By doing this, the outboards could be loaded with even more propellant than they used in December, but expend that propellant through both their own engines and the core engine. This would use that propellant more efficiently, allowing the separation of the heavy outboards earlier, while pumping enough propellant into the core to keep its RS-68 at 100% throttle throughout the ascent.
*Densified propellants: By adjusting the cryogenic temperatures and pressures of both the liquid oxygen and hydrogen, the propellants can be densified, allowing the loading of more propellant than standard liquid oxygen and hydrogen.
*Lighter weight: Boeing is eyeing use of large IV Heavy structures with aluminum-lithium alloys to save weight and boost performance.

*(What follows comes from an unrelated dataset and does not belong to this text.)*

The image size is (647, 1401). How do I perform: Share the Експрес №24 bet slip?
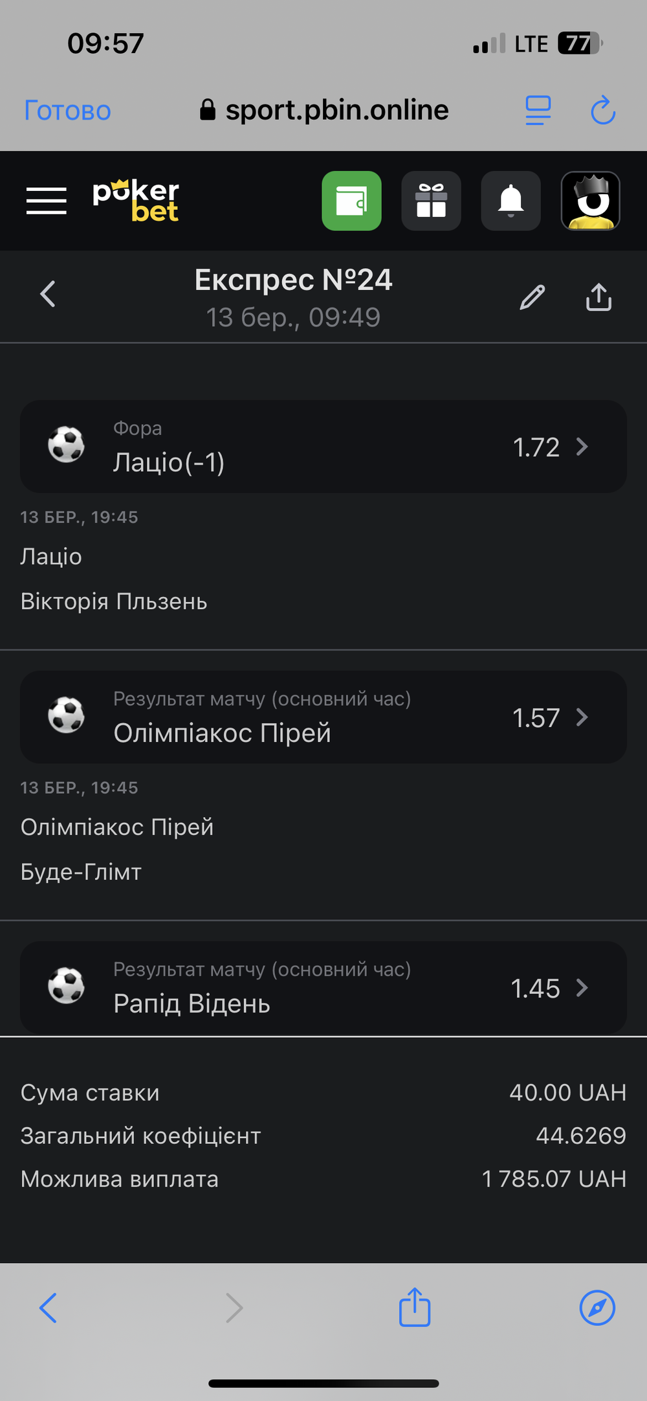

Replacing the current RS-68 ablative nozzle with a hydrogen regeneratively cooled one would also achieve those goals.
Boeing's Decatur, Ala., Delta IV manufacturing facility is also a cost benefit to future use of the vehicle because it is designed for high throughput and modern machining methods. The basic Delta IV Heavy price is about $200 million per vehicle, the USAF said, about half the cost of the Titan IVB it replaces.
Boeing has also looked at other IV Heavy derivatives that would cluster 5-7 common cores with 5-7 RS-68 first-stage engines for 85-metric-ton Earth orbit payloads and 36-ton capability to Mars.

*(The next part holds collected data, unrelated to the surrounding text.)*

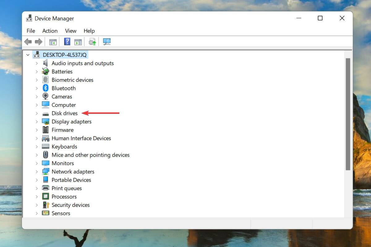This screenshot has height=247, width=371.
Task: Expand the Network adapters node
Action: tap(36, 172)
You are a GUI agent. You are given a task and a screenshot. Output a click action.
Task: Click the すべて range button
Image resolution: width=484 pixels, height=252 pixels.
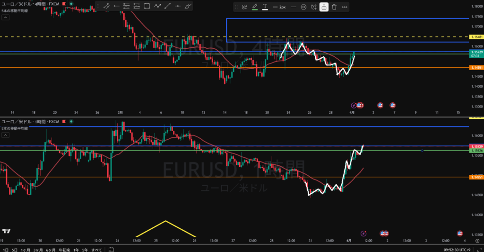(96, 249)
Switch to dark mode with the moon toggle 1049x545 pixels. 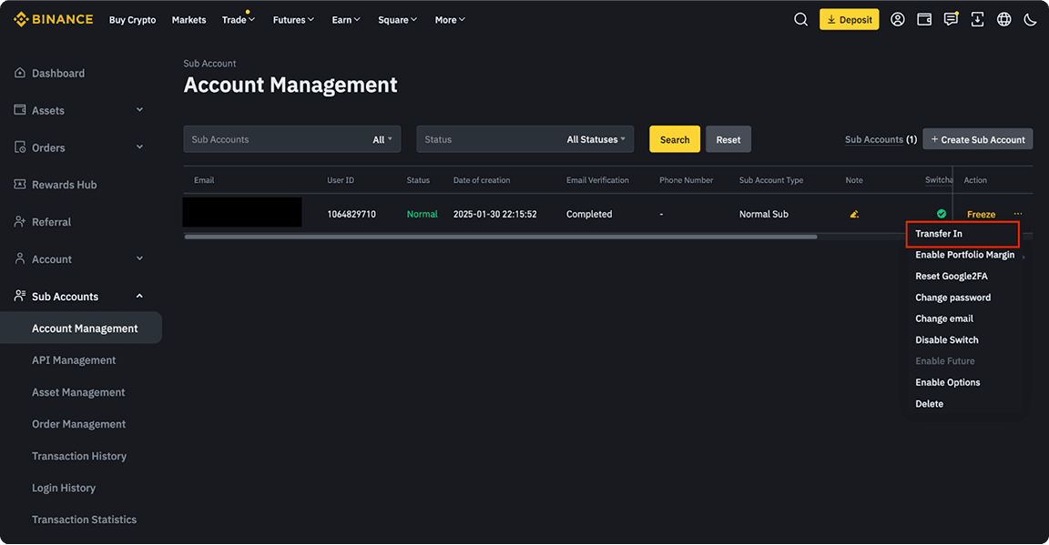(1030, 19)
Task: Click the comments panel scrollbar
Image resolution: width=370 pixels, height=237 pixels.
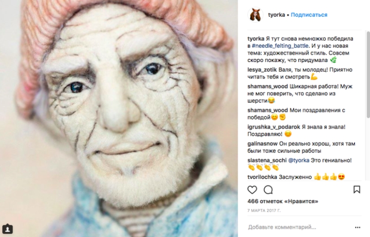Action: point(368,75)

And it has considered increasing the diameter of the clustered cores from 16.1 ft. to 23 ft. for more propellant, giving the vehicle a payload capability comparable to the 7.5-million-lb.-thrust Saturn V. But the concepts with the multiple or enlarged cores would require new pad infrastructure and are not likely for any near-term mission options.
Well, I think that the Delta IV Heavy is a good idea. I like the idea of evolving the vehicle in phases. Using a crossfeed system makes sense, then when the boosters are jettisoned, the core vehicle would represent a true second stage at that point. (Analyzing rockets with boosters is tricky, because the mathematics of 'staging' must be by propellant accounting as well as hardware jettisoned. This somewhat complicates things--but not too much.)
I don't mind them using solid rocket motors for strap ons, but I'd have to agree that for a man rated vehicle this isn't a good idea. Most people don't realize that a solid rocket motor is basically just a great big pipe bomb that hopefully doesn't explode! Things can happen very fast inside the high-pressure energetic environment of the combustion channel. If for instance a particularly large section of propellant comes loose and should happen to block the nozzle throat even for a millisecond, then the pressure wave caused by the motor 'blowing chunks' (please pardon the phrase, I couldn't resist!) and the cavity formed by the loss of propellant could send a sharp pressure pulse powerful enough to shear through the motor case. This will destruct the motor as quickly as if the destruct charges had been fired.
Solids are great for boosting payload, liquids are great for boosting people. I tend not to mix the two if I can help it!
Clustering the liquid boosters sounds like a tricky but doable idea. The first Saturn-1 vehicles were essentually a cluster of modified Redstone (or was it Jupiter?) missiles stuck together--they were heavily modified of course, but that was the idea. However the concept was apparently derided by some at NASA at the time who referred to the Saturn 1 as "Clusters last stand!" The concept worked, and the Saturn 1 was a success.
The Russians as I recall had an evolved version of their Energia booster in mind as well: The Energia/Vulkan which utilized a full 8 strapons instead of Energia's four. A nice rendering can be found here:
http://k26.com/buran/Info/Hercules/vulkan.html
The machine ought to have been capable of lofting something like 175 metric tons into orbit.